Within the recent case of Jones -v- Oven  EWHC 1647 (Ch) HHJ Paul Matthews (sitting as a High Court Judge) considered the issue of “new” witness statements filed outside of the directions previously made by the Court.
In this particular case, the Claimant sought to serve two additional witness statements on the day of the trial. Both additional witness statements provided explanatory evidence for documents that had been disclosed as part of continuing disclosure.
At trial, counsel for the Claimant sought to adduce the evidence and initially made the application on the basis of relief from sanctions. The application was opposed by counsel for the Defendant. The Judge, after hearing submissions, was not convinced that relief from sanctions was the correct ground for the application. The Judge found that, in fact, it was an application seeking permission of the Court to rely on the documents.
This particular area of law has not previously been considered in any great depth and therefore this case is an important example of the distinction to be made between failing to disclose available documents in accordance with directions and serving “new” evidence, that was not previously available, out of time.
As practitioners will be aware, there is often a period of time between the deadline for serving specific pieces of evidence and the trial date (which can often be set months later) during which developments may occur and further “new” evidence may become available. This case sets a useful precedent for how information that becomes available during that time should be dealt with.

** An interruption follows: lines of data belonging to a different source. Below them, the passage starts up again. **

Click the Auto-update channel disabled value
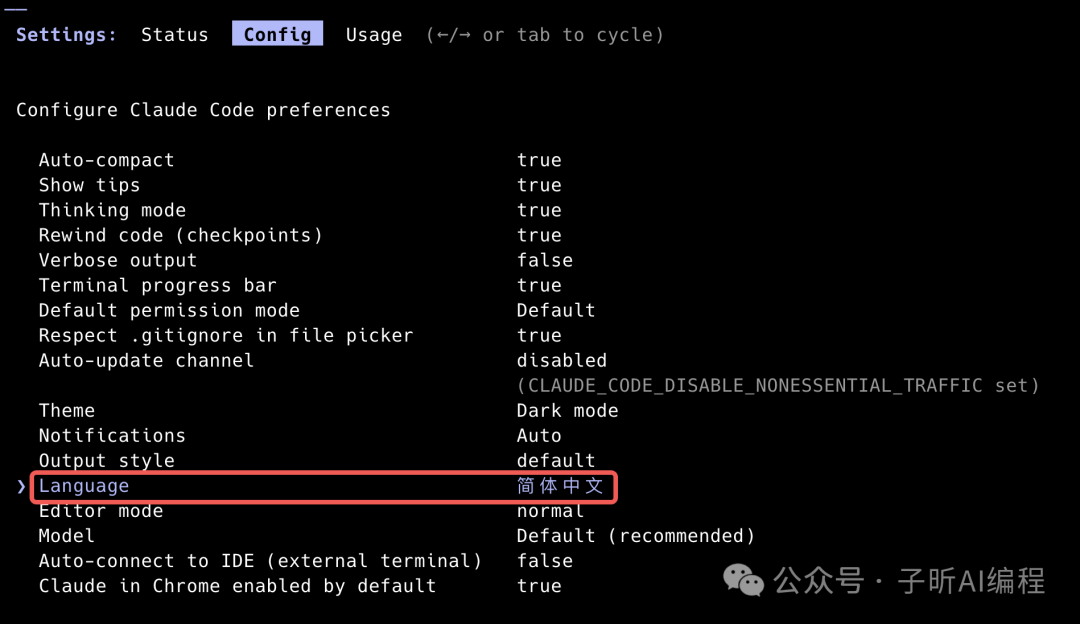 coord(561,360)
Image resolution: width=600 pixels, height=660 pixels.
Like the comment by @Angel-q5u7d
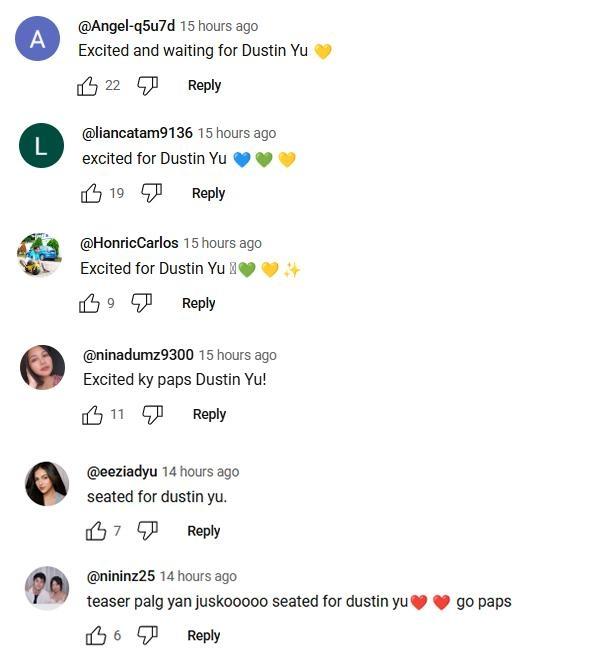pos(88,86)
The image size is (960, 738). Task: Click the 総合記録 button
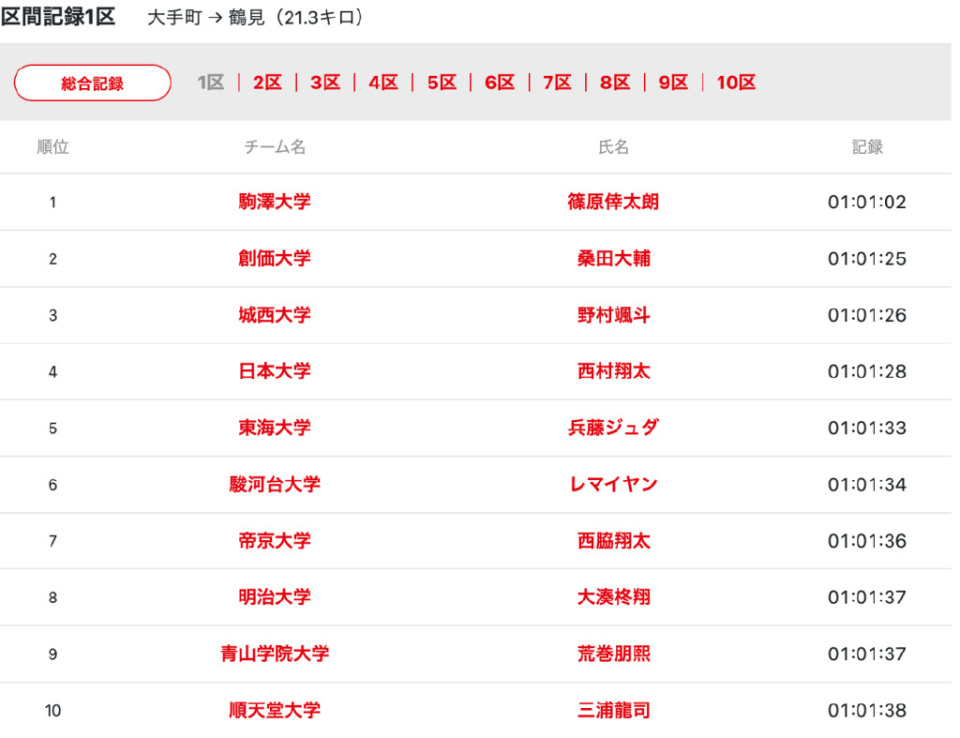(x=92, y=83)
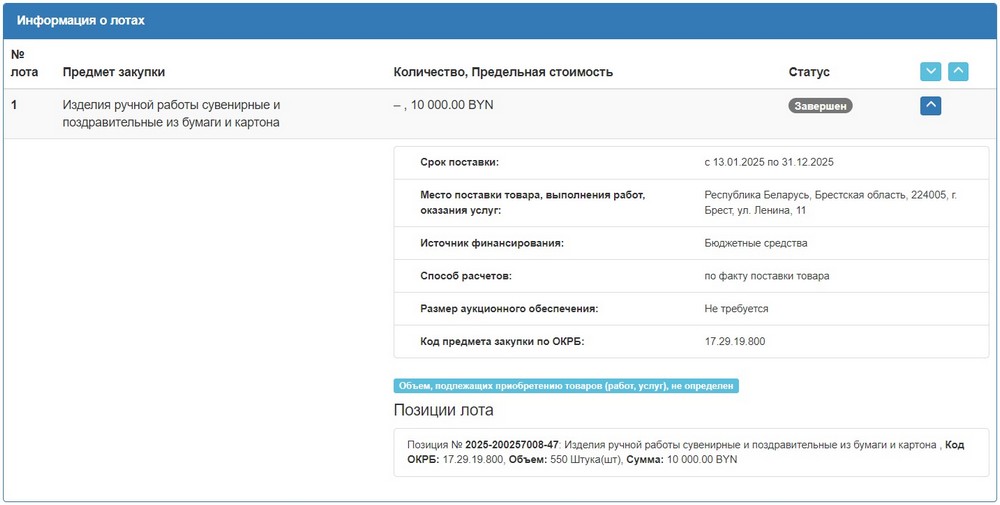
Task: Click the delivery address in Брест
Action: (x=829, y=202)
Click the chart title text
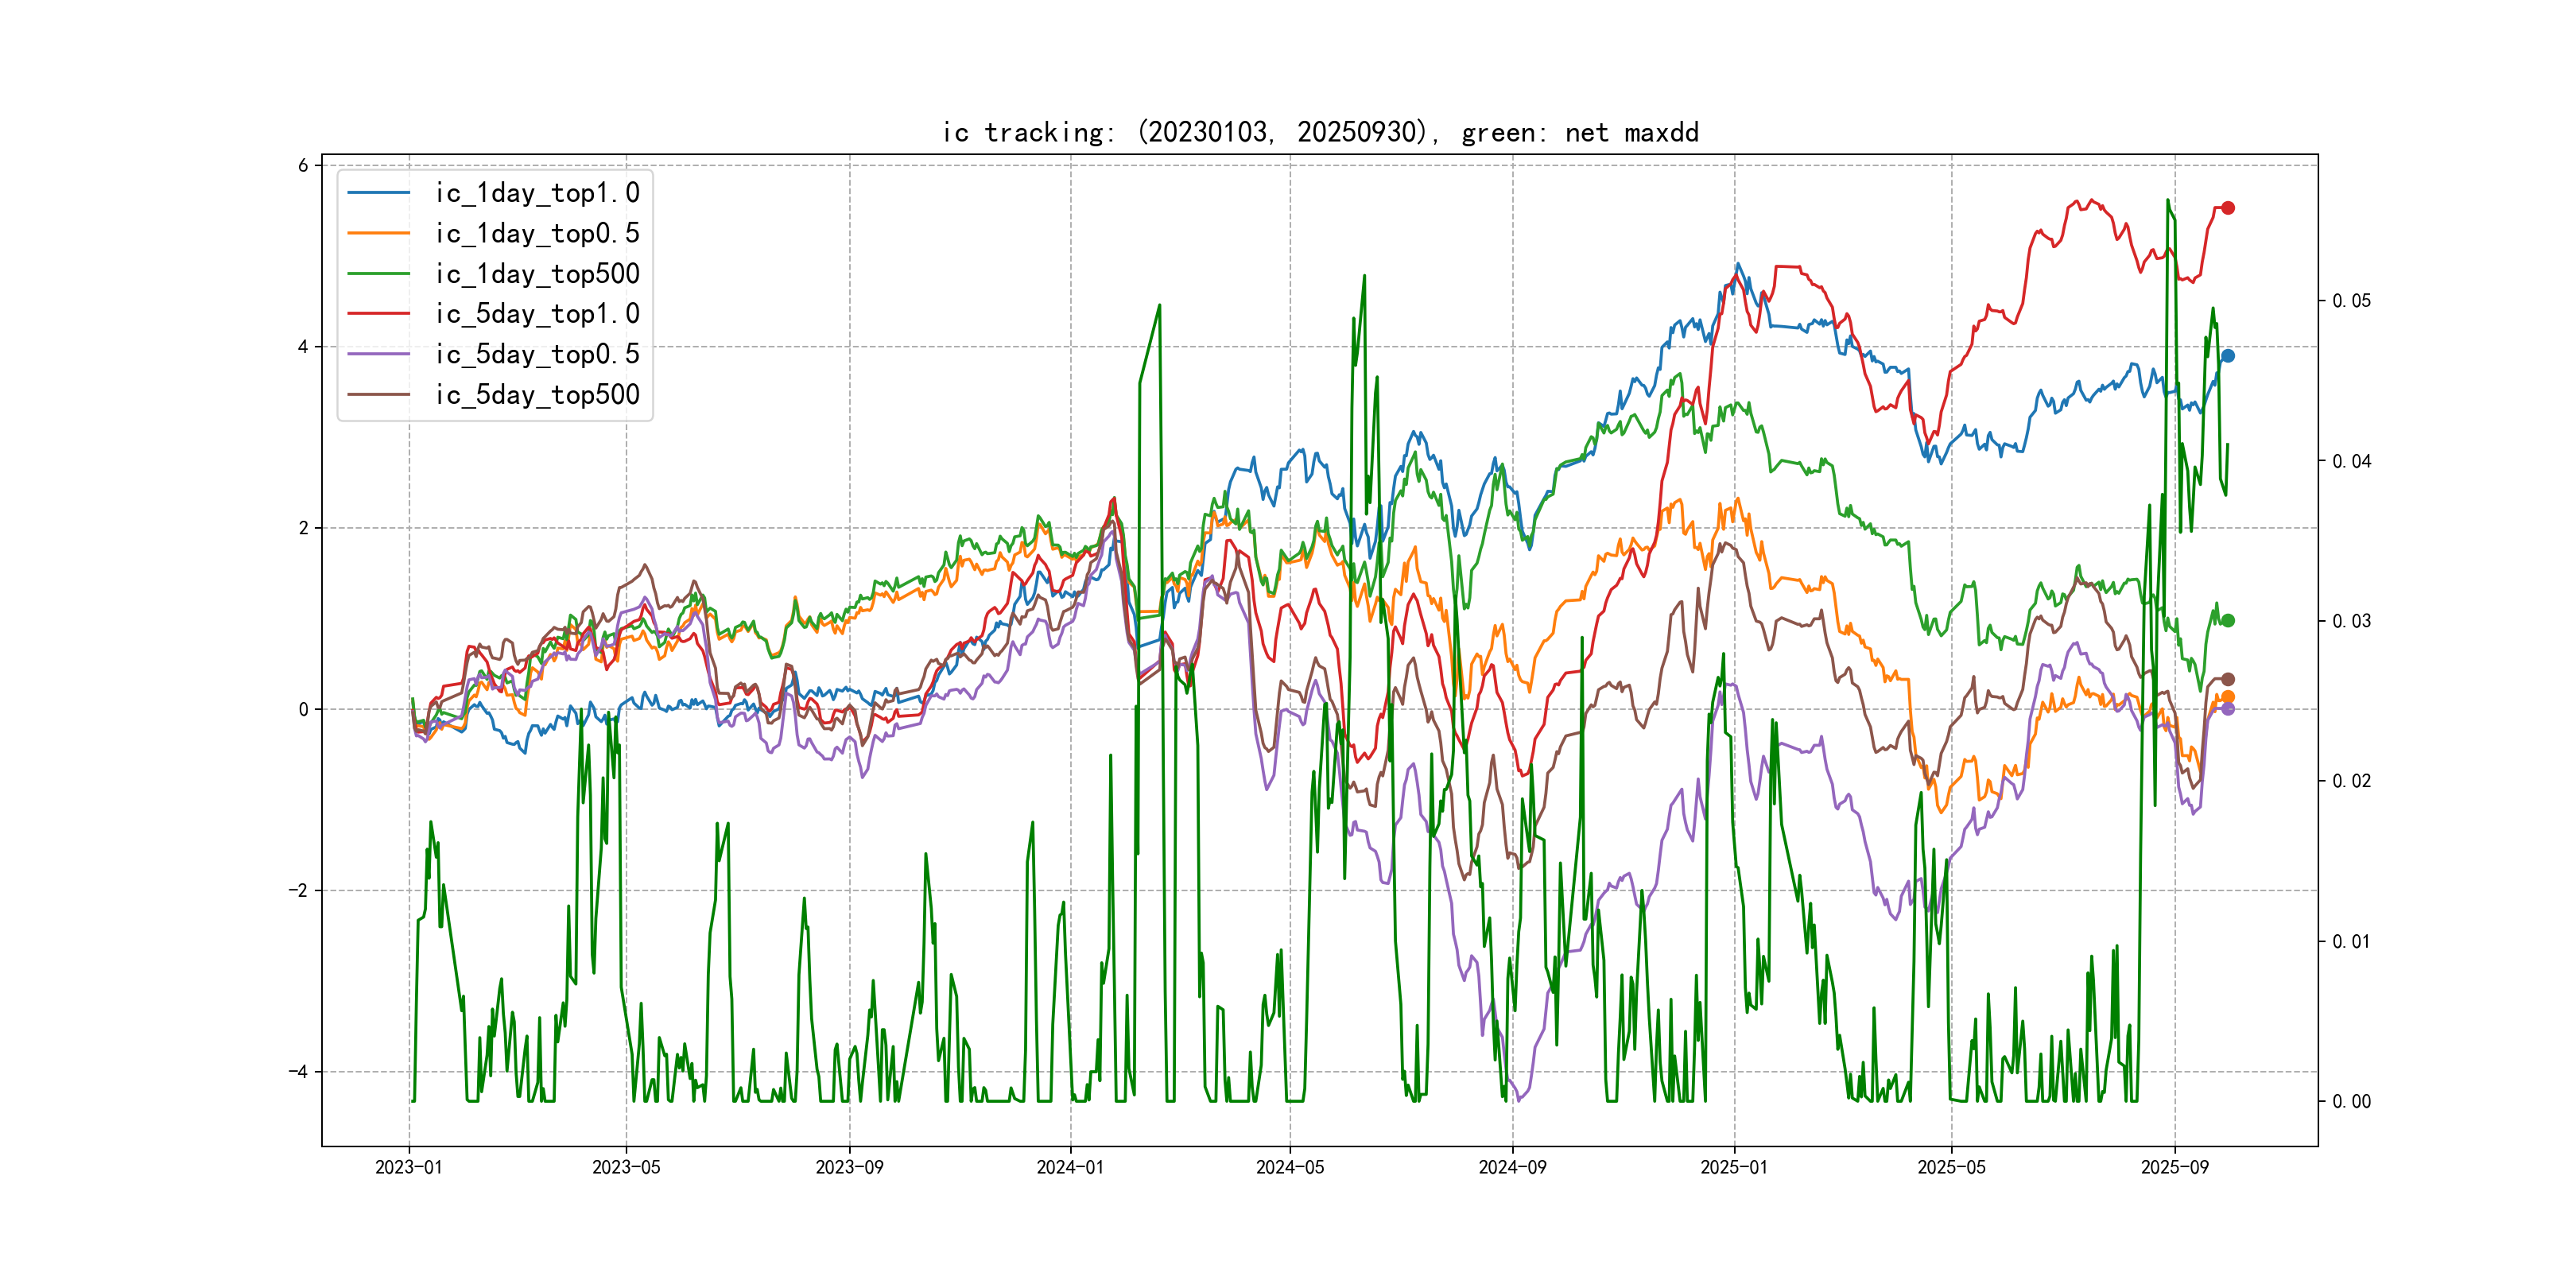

In Jones -v- Oven, the application for permission to adduce the documents was successful and the Claimant relied on the two additional witness statements as part of the trial. It illustrates that the reasoning behind “new” evidence being served out of time will be in the forefront of the Court’s mind. If information has become available subsequent to directions for filing and serving, it is not “late” and it is not a relief from sanction argument. Simply put, you cannot disclose what is not available.
However, it is important to remember that if “new” evidence does become available, it should be filed and served as soon as possible. This will reduce the risk that the set trial date will be adjourned to allow the other side time to “consider” the new evidence and can only strengthen your argument that such documents should be allowed in.